The wallet could also better protect you against accidental loss of cards when you only carry one or two cards…
In the UK, contactless payment is so ubiquitous that I make almost all my card payments using Apple Pay on my watch. But I still carry a couple of physical cards in a MagSafe wallet for the rare occasions when contactless payment isn’t available, or when I make a purchase over the £100 ($124) limit with terminals that don’t support the limits. highest Apple Pay.
One risk of using physical cards is forgetting to put them back in the wallet after use, while another is that the card falls out without us realizing it, a particular danger when carrying a single card in a slot designed for three. A new Apple patent application discovered by Patently Apple aims to avoid both.
Apple describes including a spring-loaded clip, with a mousetrap-like design, intended to keep cards securely in the wallet.
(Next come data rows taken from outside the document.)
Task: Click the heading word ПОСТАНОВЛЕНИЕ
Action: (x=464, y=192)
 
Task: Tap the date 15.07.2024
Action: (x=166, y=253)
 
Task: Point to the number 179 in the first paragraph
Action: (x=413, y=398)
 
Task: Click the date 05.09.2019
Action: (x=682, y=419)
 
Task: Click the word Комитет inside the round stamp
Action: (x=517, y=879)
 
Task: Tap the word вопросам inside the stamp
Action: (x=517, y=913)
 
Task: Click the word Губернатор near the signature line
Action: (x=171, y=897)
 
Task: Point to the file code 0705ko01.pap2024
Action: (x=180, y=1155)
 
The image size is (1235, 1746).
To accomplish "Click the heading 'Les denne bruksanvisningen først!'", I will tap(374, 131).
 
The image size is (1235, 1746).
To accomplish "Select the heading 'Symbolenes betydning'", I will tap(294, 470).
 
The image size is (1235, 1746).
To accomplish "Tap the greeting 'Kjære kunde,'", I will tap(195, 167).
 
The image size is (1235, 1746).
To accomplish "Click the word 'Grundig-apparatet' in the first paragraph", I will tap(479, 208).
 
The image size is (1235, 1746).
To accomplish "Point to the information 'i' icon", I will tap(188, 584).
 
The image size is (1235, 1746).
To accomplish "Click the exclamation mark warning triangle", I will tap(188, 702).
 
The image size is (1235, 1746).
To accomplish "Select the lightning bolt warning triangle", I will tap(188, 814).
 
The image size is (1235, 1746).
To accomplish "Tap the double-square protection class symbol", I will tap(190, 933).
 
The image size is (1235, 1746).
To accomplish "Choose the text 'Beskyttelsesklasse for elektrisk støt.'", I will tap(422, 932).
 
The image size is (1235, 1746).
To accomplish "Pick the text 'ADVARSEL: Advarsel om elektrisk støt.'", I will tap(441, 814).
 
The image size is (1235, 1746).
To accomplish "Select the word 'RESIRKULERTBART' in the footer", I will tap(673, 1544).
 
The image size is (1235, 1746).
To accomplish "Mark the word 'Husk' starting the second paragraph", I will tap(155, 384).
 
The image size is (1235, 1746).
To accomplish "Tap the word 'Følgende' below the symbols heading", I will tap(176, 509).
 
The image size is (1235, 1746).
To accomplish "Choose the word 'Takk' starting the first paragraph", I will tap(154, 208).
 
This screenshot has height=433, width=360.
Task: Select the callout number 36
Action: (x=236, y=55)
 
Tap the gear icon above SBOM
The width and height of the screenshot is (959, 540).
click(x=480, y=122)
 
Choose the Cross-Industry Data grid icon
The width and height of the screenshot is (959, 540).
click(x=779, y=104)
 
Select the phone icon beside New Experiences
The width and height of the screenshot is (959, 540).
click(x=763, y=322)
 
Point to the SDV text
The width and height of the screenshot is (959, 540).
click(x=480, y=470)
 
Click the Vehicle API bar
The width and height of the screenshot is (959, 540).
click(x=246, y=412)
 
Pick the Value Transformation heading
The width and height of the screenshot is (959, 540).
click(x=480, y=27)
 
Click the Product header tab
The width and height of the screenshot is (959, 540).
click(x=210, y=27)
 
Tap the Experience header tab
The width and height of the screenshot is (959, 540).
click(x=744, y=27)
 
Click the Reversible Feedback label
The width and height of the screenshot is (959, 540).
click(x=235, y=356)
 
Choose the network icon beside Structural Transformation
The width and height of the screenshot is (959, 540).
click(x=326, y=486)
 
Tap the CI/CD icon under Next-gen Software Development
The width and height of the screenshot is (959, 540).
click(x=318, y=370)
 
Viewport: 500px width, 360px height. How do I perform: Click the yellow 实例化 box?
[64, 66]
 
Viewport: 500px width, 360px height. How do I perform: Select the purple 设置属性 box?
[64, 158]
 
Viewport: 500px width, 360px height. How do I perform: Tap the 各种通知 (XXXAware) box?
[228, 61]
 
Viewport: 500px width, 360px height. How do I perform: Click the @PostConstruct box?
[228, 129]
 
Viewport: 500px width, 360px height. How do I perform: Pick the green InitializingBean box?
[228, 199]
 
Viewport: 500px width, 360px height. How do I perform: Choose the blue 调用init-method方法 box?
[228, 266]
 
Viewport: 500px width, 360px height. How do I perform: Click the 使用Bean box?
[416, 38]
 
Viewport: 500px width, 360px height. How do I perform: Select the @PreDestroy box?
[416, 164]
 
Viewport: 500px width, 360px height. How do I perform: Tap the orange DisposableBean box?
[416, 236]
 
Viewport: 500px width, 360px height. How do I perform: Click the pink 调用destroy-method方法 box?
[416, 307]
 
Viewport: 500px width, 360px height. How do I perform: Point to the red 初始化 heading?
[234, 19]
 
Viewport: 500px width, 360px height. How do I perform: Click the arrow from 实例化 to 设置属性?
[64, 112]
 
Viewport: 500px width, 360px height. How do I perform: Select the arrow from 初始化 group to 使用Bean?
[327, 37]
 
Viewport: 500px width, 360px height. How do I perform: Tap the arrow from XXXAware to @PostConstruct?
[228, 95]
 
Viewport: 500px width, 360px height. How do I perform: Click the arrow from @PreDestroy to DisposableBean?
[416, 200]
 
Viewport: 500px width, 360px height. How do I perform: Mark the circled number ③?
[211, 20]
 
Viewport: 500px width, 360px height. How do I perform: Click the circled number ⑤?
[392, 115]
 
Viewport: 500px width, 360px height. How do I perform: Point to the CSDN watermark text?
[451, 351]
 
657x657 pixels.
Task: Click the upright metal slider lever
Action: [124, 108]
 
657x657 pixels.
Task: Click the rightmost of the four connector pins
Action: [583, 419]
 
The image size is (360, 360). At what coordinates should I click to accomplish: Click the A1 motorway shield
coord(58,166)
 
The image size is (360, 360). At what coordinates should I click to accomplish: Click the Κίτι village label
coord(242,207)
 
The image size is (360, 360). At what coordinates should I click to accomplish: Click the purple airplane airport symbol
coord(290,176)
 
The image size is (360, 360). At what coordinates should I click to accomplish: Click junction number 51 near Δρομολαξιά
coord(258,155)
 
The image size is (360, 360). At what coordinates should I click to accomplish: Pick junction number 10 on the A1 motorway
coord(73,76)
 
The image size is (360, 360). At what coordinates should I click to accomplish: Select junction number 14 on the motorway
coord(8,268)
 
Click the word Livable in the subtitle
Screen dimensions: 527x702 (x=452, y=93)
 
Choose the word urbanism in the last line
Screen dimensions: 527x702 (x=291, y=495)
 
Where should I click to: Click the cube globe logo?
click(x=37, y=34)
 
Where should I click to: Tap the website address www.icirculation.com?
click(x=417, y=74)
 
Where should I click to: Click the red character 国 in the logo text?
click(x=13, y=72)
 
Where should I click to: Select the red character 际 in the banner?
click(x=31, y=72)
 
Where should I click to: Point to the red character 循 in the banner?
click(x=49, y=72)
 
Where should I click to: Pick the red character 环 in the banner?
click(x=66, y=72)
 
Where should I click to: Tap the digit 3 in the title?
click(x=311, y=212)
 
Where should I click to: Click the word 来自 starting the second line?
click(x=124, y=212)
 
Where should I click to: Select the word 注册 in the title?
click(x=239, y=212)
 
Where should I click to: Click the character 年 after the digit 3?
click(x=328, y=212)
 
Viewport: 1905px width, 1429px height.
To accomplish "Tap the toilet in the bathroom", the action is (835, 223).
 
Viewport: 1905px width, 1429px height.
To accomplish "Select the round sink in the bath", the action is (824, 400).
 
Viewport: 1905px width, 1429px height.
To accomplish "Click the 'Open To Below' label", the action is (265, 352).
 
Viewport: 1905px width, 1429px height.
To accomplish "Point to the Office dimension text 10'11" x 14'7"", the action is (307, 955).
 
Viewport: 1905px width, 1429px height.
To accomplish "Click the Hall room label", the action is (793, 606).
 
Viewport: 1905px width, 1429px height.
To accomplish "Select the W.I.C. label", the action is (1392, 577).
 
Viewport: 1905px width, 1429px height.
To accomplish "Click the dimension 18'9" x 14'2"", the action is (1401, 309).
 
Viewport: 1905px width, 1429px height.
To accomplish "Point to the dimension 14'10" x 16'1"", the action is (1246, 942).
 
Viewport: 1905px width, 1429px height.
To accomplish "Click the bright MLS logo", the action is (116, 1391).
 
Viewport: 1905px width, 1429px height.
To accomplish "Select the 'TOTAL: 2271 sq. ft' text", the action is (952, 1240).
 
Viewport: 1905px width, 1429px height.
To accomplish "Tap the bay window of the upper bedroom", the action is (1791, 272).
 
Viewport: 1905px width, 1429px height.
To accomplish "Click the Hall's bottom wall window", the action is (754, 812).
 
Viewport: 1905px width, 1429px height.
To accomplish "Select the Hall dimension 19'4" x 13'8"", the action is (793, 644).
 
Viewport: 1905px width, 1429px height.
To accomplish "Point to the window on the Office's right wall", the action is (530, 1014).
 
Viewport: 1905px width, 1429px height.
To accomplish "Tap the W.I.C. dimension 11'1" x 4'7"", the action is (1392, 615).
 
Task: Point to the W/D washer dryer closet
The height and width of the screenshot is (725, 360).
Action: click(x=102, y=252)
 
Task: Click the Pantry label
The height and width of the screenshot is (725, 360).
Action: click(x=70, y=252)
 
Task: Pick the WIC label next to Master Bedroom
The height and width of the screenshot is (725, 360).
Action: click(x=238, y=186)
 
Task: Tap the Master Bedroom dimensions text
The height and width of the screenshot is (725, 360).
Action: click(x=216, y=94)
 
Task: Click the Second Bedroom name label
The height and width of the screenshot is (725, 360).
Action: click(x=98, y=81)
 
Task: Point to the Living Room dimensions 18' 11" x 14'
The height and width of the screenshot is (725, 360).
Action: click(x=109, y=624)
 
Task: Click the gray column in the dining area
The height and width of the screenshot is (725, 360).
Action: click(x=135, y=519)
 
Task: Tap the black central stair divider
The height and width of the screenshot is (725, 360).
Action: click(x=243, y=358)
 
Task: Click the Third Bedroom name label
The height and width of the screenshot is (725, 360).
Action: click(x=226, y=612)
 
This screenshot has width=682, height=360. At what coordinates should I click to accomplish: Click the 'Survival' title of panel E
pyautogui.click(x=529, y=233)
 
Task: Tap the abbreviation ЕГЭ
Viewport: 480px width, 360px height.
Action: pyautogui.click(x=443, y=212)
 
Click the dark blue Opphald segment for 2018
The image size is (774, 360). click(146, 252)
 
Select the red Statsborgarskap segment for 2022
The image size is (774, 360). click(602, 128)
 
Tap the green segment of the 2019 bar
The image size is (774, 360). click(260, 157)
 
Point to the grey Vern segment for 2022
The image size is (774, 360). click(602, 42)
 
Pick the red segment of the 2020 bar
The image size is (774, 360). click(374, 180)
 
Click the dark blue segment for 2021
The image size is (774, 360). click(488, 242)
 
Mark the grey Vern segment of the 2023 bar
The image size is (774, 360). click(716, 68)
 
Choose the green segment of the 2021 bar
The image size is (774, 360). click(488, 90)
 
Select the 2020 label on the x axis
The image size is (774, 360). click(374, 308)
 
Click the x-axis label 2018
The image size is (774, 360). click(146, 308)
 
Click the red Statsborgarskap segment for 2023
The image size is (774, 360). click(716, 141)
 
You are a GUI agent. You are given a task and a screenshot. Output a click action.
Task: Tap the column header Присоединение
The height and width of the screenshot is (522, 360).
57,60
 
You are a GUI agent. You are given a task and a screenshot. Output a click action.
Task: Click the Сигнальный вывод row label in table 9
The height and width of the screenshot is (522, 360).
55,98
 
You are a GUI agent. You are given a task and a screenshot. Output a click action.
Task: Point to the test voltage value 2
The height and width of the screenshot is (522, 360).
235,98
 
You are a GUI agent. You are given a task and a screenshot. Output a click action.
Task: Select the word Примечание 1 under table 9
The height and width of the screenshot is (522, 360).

The internal view shows a spring clip, which can be used to exert force against physical cards that are inserted into the smart wallet. Under this approach, the spring clip can help prevent physical cards from simply falling out of the smart wallet in common scenarios, for example, when only one card is stored in the smart wallet when the smart wallet is placed face down. , etc.
The addition of a tension meter would allow the wallet to determine the number of cards in the wallet. If a card is removed and not replaced shortly after (as would be expected when it is briefly removed for a transaction), the wallet will notify you.
Apple uses five minutes as a suggested time before a missing card alert is triggered.
(This) involves the iPhone determining that a time threshold has passed and the physical card is still missing from the smart wallet. Coming to this conclusion first involves the iPhone performing an update to its event log in response to receiving a periodic update from the smart wallet about the physical cards stored in it.
In turn, the iPhone identifies, based on information stored in the wireless device’s event log, that the physical card has been missing from the smart wallet since at least 8:02 a.m. The iPhone then compares the current time with the last time. time the smart wallet detected the physical card to determine if the time threshold (for example, five minutes) has passed. In the illustrated example, the current time is 8:08 am, which means that (1) approximately six minutes have passed since the physical card 122-1 was last detected and (2) the time threshold has passed. .
If you have already left the location where the card was picked up, your iPhone will give you instructions to return to the location.
It goes on to describe more sophisticated options. For example, if a card still isn’t replaced in your wallet sometime after your phone alerts you, you could proactively offer to contact the card issuer to freeze or cancel it.
As always with Apple patents, there’s no way to know which of them will ever become actual products, but as long as we need to carry physical rectangles with us as a backup for Apple Pay, this seems like a solid idea.